Paxson assumed control on April 25, 1997, and the station joined inTV under a new KINB call sign. Shortly after, Lowell Paxson announced plans to convert the inTV stations to a new national family-oriented entertainment network, known at the time as Paxnet. In January 1998, all the stations took call signs containing the letters PX, with KINB changing to KPXE-TV. Pax launched on August 31, 1998, with KPXE as its Kansas City station.
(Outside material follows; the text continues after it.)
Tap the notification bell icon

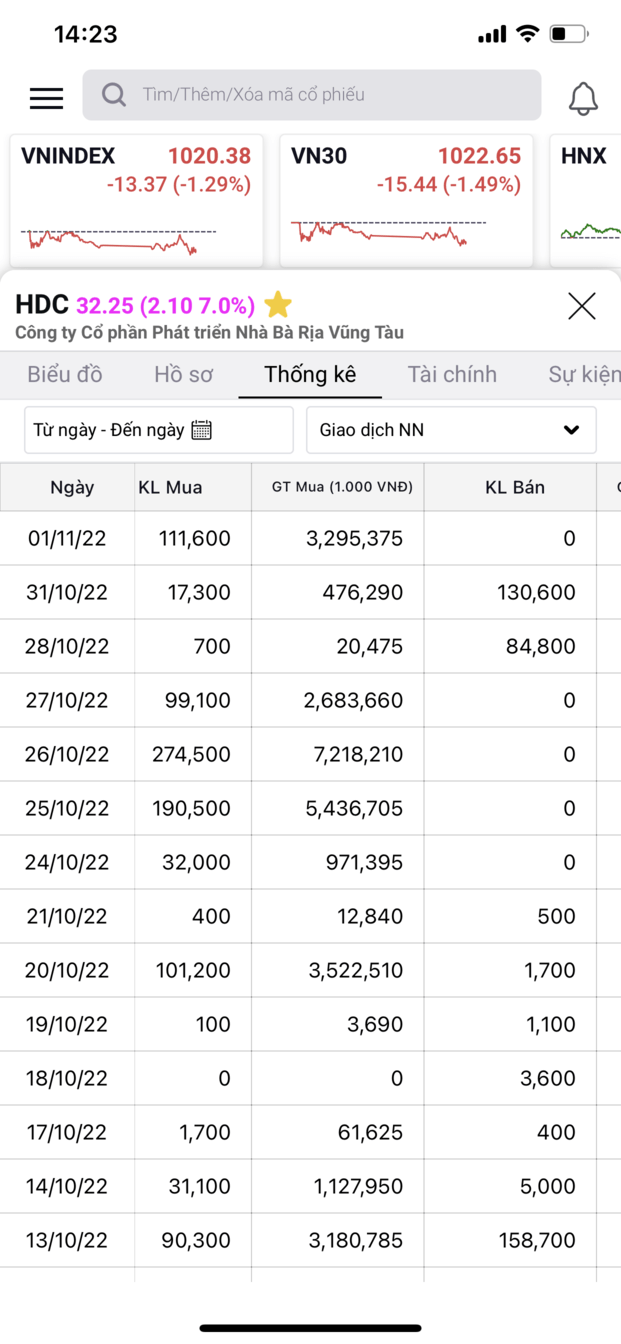[x=583, y=97]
Under a multi-market deal signed in 2001, the E. W. Scripps Company, owner of KSHB-TV and KMCI-TV in the Kansas City market, provided advertising sales services and local news rebroadcasts to KPXE-TV and Pax stations in West Palm Beach, Florida, and Tulsa, Oklahoma.

After changing its name to i: Independent Television in 2005, the same year that Paxson terminated all joint sales agreements with other stations, the network became known as Ion Television in 2007, following the 2006 name change of Paxson Communications Corporation to Ion Media Networks.
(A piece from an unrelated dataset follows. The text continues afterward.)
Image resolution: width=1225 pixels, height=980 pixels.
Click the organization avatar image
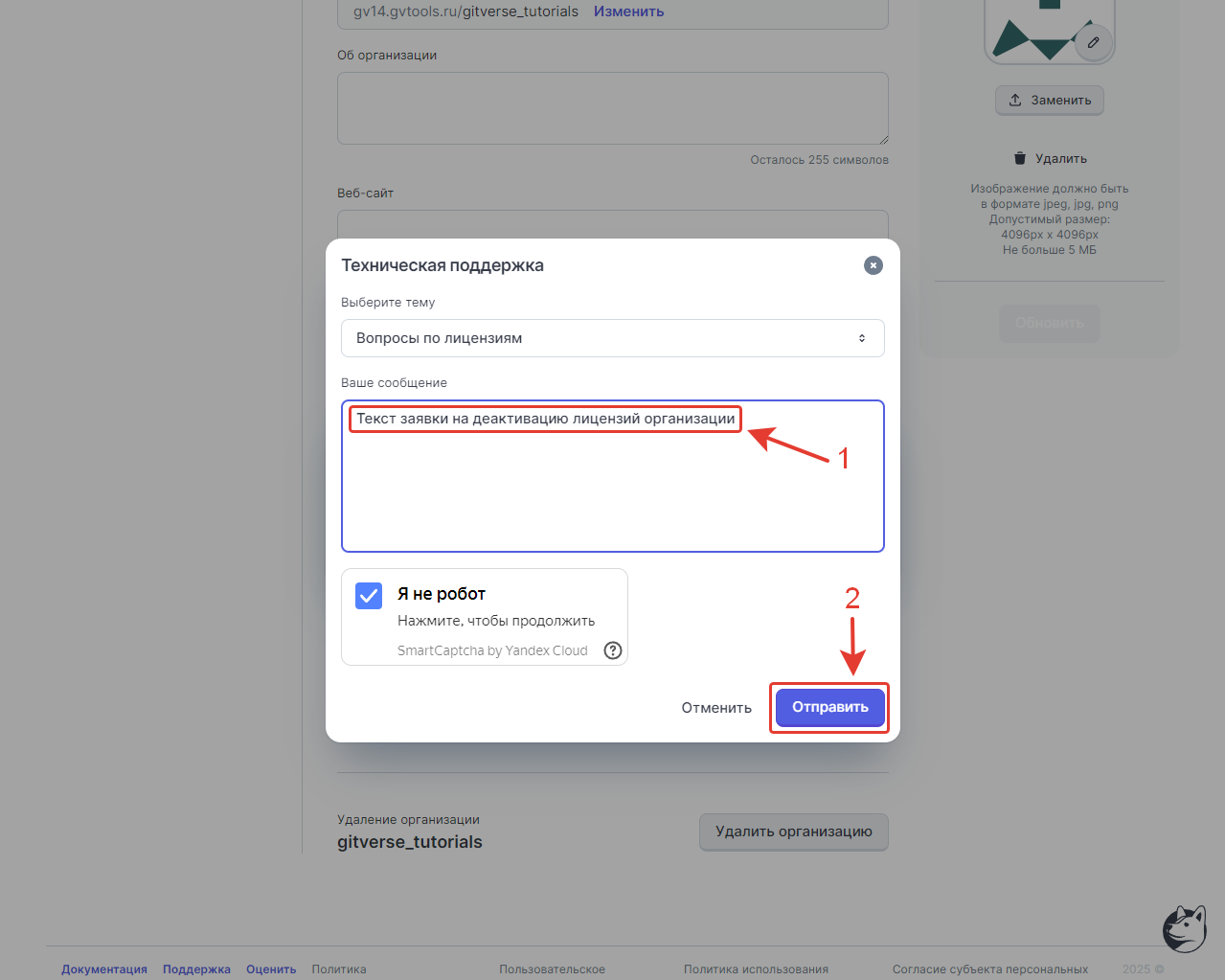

On September 24, 2020, Scripps announced that it would purchase Ion Media for $2.65 billion. With this purchase, Scripps divested 23 Ion-owned stations to Inyo Broadcast Holdings, including KPXE-TV, as Scripps already owned two stations in the Kansas City market. The divestitures allowed the merged company to fully comply with FCC local and national ownership regulations. Inyo agreed to maintain Ion affiliations for the divested stations.

Scripps announced its repurchase of all Inyo stations on February 26, 2026.

==Technical information==
===Subchannels===
KPXE-TV's transmitter is located transmitter is located in the Brown Estates section of Kansas City, Missouri. The station's signal is multiplexed:

Subchannels of KPXE-TV
| Subchannel | Res.Tooltip Display resolution | Short name | Programming |
| 50.1 | 720p | ION | Ion Television |
| 50.2 | 480i | Mystery | Ion Mystery |
| 50.3 | IONPlus | Ion Plus |
| 50.4 | BUSTED | Busted |
| 50.5 | GameSho | Game Show Central |
| 50.6 | QVC2 | QVC2 |
| 50.7 | QVC | QVC |
| 50.8 | HSN2 | HSN2 |

===Analog-to-digital conversion===
KPXE-TV began broadcasting a digital signal on channel 51 on April 5, 2004. It shut down its analog signal, over UHF channel 50, on June 12, 2009, the official digital transition date under federal mandate. The station's digital signal continued to broadcasts on its pre-transition UHF channel 51, using virtual channel 50.

As the result of wireless operations in spectrum adjacent to channel 51, Ion Media successfully petitioned the FCC to reallocate KPXE-TV to channel 30 in 2014.